Pull each line with the string "computer" from the entries.

___ Source data ___

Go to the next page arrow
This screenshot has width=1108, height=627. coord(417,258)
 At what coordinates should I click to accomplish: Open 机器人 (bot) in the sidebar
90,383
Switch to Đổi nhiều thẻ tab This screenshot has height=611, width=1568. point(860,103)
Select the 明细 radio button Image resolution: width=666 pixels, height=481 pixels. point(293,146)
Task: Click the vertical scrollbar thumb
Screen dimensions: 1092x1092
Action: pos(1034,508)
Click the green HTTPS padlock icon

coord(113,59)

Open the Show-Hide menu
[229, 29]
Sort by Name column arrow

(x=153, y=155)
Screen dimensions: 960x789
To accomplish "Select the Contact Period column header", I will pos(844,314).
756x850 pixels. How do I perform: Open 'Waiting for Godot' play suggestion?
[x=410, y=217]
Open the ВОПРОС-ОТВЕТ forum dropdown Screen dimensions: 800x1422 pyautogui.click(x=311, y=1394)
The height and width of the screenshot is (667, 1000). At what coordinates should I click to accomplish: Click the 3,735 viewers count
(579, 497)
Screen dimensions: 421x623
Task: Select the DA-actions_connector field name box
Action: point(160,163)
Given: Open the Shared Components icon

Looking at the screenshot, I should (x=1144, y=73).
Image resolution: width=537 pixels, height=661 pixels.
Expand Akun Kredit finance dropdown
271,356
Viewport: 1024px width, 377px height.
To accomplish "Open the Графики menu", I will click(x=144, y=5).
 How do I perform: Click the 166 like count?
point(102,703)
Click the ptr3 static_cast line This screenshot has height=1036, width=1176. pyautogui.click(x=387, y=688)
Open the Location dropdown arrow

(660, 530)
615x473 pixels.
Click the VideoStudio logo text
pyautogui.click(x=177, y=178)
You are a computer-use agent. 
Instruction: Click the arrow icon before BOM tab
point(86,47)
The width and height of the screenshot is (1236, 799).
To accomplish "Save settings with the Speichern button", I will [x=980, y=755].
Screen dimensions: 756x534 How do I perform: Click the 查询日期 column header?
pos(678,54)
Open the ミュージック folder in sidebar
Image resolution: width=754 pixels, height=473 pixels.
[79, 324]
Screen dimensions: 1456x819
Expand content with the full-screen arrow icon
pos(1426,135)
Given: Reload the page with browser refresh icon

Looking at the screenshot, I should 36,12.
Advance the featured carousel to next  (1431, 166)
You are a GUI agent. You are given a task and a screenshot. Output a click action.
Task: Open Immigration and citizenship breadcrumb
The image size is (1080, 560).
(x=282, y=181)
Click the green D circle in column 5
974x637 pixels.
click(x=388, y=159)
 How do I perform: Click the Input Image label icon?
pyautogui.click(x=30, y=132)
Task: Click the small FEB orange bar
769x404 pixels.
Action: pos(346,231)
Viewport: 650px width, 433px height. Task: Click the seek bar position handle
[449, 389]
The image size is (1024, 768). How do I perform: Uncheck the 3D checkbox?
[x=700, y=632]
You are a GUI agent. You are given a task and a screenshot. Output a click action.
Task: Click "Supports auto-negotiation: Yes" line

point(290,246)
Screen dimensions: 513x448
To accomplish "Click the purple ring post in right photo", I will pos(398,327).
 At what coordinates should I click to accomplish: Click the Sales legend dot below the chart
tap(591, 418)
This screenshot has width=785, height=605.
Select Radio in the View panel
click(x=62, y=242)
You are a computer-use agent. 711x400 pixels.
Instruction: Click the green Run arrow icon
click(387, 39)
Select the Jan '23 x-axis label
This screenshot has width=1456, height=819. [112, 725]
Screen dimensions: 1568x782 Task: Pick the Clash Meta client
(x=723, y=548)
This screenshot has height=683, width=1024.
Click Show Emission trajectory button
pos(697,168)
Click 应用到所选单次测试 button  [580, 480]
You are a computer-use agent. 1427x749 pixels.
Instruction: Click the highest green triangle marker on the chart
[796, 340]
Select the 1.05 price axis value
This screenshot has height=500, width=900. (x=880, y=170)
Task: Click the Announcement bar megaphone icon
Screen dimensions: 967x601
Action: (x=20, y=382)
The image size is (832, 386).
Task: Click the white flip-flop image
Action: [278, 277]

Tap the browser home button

___

Response to this exercise -
You are a computer-use agent. 
You are a computer-use agent. 711x400 pixels.
You are a computer-use agent. 1427x749 pixels.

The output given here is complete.